PALM SPRINGS, CALIF. – With chronic pain affecting 65 million patients in the United States, the 6,000 pain specialists need help – and they’re looking at you, primary care physicians.
"The next major advancement in pain medicine will be in the training and expertise of the primary care provider," Dr. Bill H. McCarberg said at the annual meeting of the American Academy of Pain Medicine.
It won’t be easy, and he expects that primary care physicians will come "kicking and screaming" into pain management. "Primary care doesn’t want to do this, but I think that they didn’t want to do many of the other tasks that they’re doing right now," said Dr. McCarberg, a family physician himself and founder of the Chronic Pain Management Program at Kaiser Permanente, San Diego.
He recalled a time when he sent all of his patients who had hypercholesterolemia to a local cholesterol clinic in order to save himself the time of having to manage their statins, follow cholesterol levels, check liver functions, and so on. The problem is, every other time-pressed primary care physician in the area did the same.
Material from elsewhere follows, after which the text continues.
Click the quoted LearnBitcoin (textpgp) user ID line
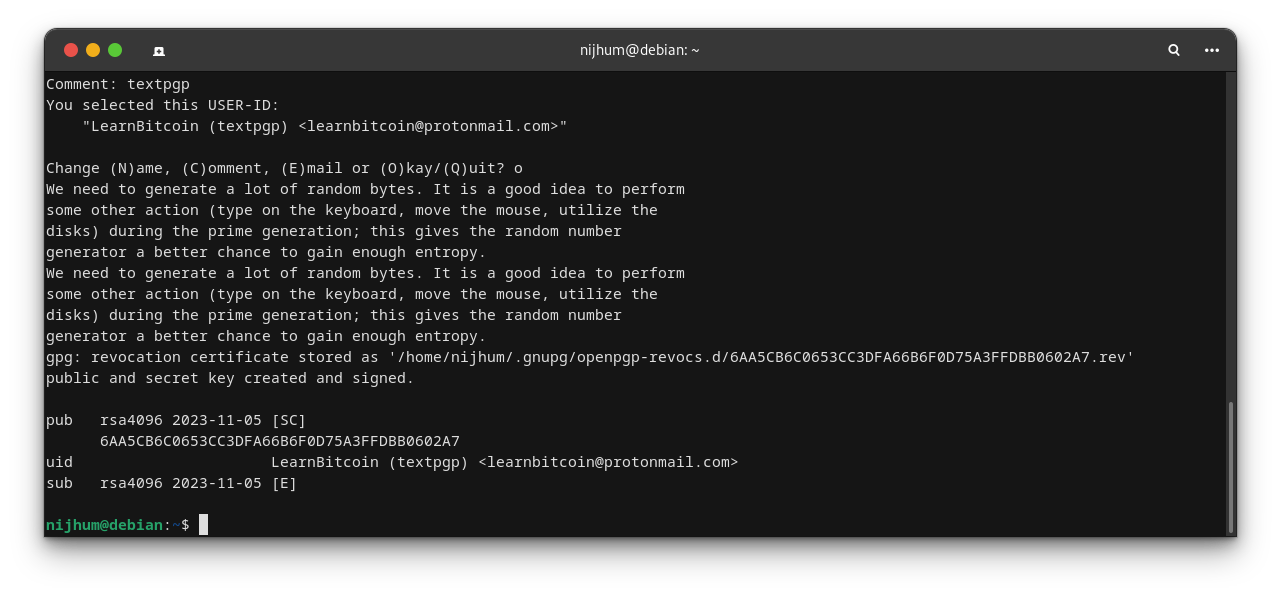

"A funny thing happened to the cholesterol clinic. It shut down because it was inundated," he said. Similar trends are affecting pain specialists and opioid management clinics that are becoming overwhelmed, in part because primary care physicians are reluctant to manage pain they way they do other chronic diseases, he said.
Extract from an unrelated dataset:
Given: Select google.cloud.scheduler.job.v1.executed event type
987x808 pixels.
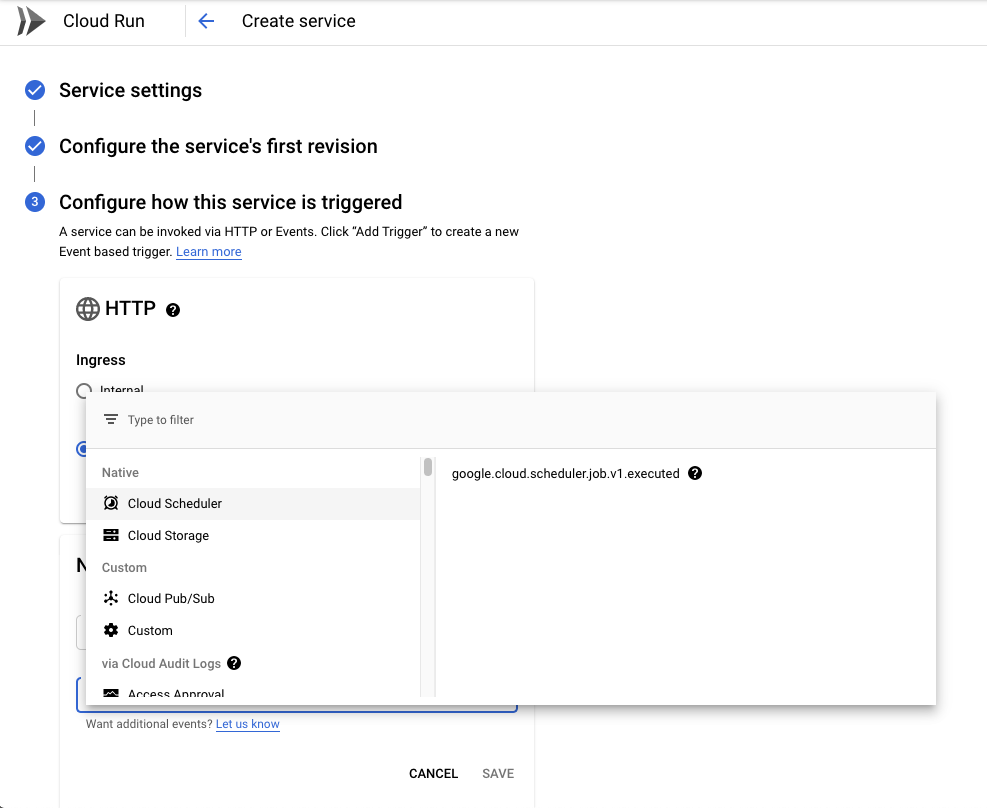Looking at the screenshot, I should 565,473.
Data suggest that primary care physicians manage 94% of patients with asthma, 92% with hypertension, 91% with stroke, 90% with diabetes, 89% with chronic obstructive pulmonary disease, and 86% with arteriosclerotic cardiovascular disease, he noted.
"If you look at all the other chronic illnesses that are around, we’re the ones that are managing those. There was much concern that we couldn’t do any of these because we didn’t have the expertise, but we’re doing a pretty good job at all of these. If you look at hypertension rates or stroke rates, we’re making big changes in those," Dr. McCarberg said.
Pain specialists will need to help primary care physicians improve their skills and provide consultations on difficult patients in order to build expertise, he said. Instead of feeling lost or intimidated when a patient comes back from a referral to a pain specialist with an unfamiliar diagnosis or a complicated therapy, primary care physicians should be hearing from the pain specialist about what can be done in the primary care office the next time a similar patient comes in, he suggested.
Physicians in the audience said they came to Dr. McCarberg’s session because they’re experiencing the problematic scenarios that he described.
One physician from Vermont said there is a single pain specialist in the state, so primary care must become the foundation of pain management. A Minnesota pain specialist who also is a general physician said there are few pain specialists in his state and many family physicians who don’t want to be involved in patients’ opioid therapy.
An interventional pain specialist from Reno, Nev., said 70 primary care physicians in the area "punt" patients to her so that they don’t have to deal with chronic pain. Often, no one has done a toxicology screen until the patient sees her. She has to dismiss patients who have controlled substances of unknown origin in their urine, and they go back to the primary care physicians without getting help for their pain. She also talks about options with some patients who might better be helped by opioid therapy than by an intervention, but the primary care physicians are reluctant to manage opioids, she said.
Dr. McCarberg encouraged her to pursue one-on-one education of any primary care physician who might seem open to taking a larger role in managing patients’ chronic pain, so that eventually this might lead to a cadre of primary care physicians showing that it can be done.
"The best people to take care of most pain problems are primary care doctors," because they understand the complexity of the patient and the problem, noted Dr. Ilene R. Robeck, a primary care internist in the Bay Pines (Fla.) Veterans Affairs Health Care System. Primary care physicians will step into the lead in pain management not just because no one else will, but "because we’re really the best people to do it, given the time and resources and education."
Dr. McCarberg agreed, but he acknowledged the challenges that he and his associates identified in extensive interviews with 56 primary care physicians in various parts of the United States who had referred a patient to a pain specialist. Time pressures are a key issue, the respondents said.